Die kommunale Verantwortung für die Wasserversorgung sei Ausdruck der föderalen und dezentralen Organisation der Wasserwirtschaft. Es würden jedoch auch Schritte unternommen, um die gemeindeübergreifende Zusammenarbeit zu verstärken.

Die gemeindeeigenen Wasserversorgungen kooperierten untereinander je nach Bedarf und oft in einer Ad-hoc-Weise. Diese könnten sich den ständig wechselnden Bedürfnissen relativ gut anpassen, änderten aber grundsätzlich nichts an der sehr ungleichen Verteilung von Wassernutzungsrechten zwischen den Gemeinden.

Während einige Gemeinden über Quellen in anderen Gemeinden verfügten, würden andere Ressourcen wie Bäche und Quellen von mehreren Gemeinden gemeinsam verwaltet. Nicht alle Gemeinden verfügten über Wasser, viele Gemeinden kauften Wasser von anderen Gemeinden. Der Preis für Trinkwasser sei relativ niedrig, es bestünde aber eine grosse Variabilität zwischen den Gemeinden. Die Gemeinden berechneten den Wasserpreis teilweise recht unterschiedlich, was einen direkten Vergleich der Preise und Kosten schwierig mache.

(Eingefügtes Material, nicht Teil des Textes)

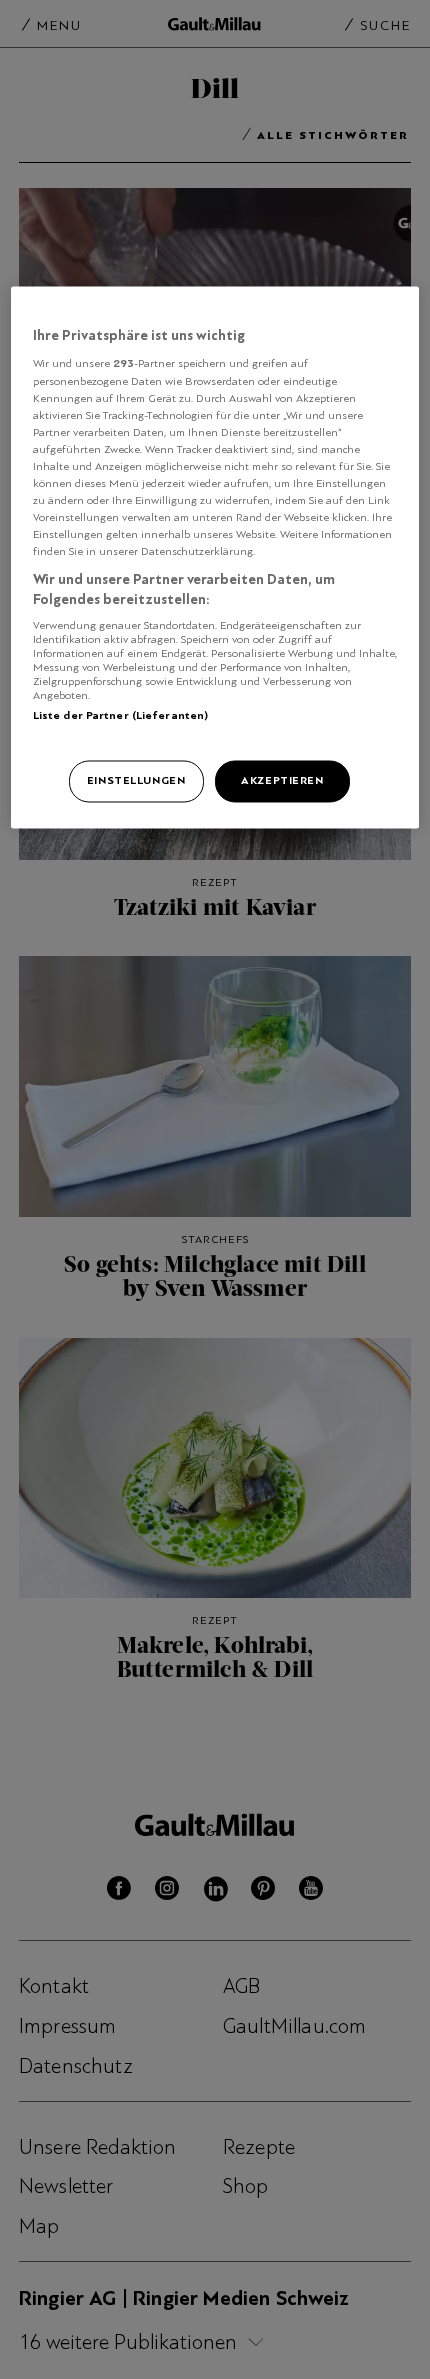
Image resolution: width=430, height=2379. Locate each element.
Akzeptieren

Die Unterzeichnenden stellen folgende Fragen:

1. Wie viele Wasserversorgungsträgerschaften und wie viele Abwasserreinigungsträgerschaften gibt es in Graubünden?

2. Wie viele dieser Trägerschaften sind öffentlich-rechtlicher und wie viele privatrechtlicher Natur?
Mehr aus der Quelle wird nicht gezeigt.